Last year we had some success in a very limited amount of time, and hoped to expand on what we learned last April. Last year’s trip resulted in several firsts. The most noticeable was Grandson Sam’s first pike. We were hoping the same would be true for Ian this year.
Upon our arrival, we realized quickly that this was a different year. The most important difference being that the water was much colder, mostly 42 degrees this year, as compared to 50 degrees last year. That’s a huge difference to a fish, especially a spawning fish, like a pike in April.
We started in the same setback where we had all our action last year. We raised several fish then. It was entirely different this time. Almost an hour of fishing resulted in just one swing and miss by a pike at Ian’s spinner.
What that one fish told us was several things. First, the fish weren’t there in the numbers they were a year ago. Second, they were not as aggressive, so we had to mute the color and reduce the speed. Third, the fish were not as tight to the bank this year as they were last year.
The good news is that this situation forced us into finding some new spots to fish. I had seen on a topo map a setback on the opposite bank about a half mile downstream. So we headed there to check it out. It looked perfect! It had everything a pike could want.
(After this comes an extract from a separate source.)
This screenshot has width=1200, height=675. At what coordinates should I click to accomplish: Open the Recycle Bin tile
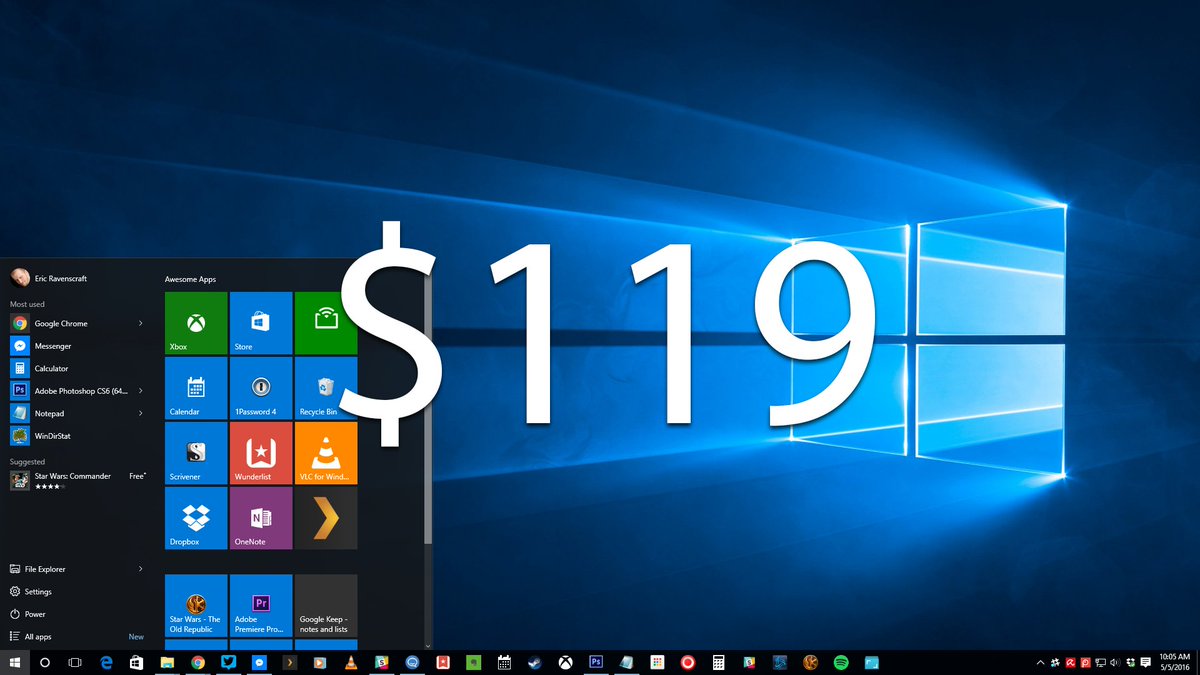click(325, 388)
We were still faced with dealing with the cold water, but we hoped this bigger, deeper cove would result in a fish or two. It did. Ian got his first pike, and he had another strike. He did so by reeling slower over deeper water.
Tony and I were still fishless, so we decided to check out a cove upstream that we had seen from the road. It paid off. Using what we learned earlier, Tony and I each landed two nice 30”+ fish.
We have all the more reason to go back, now that we added these two new spots to our inventory of pike waters.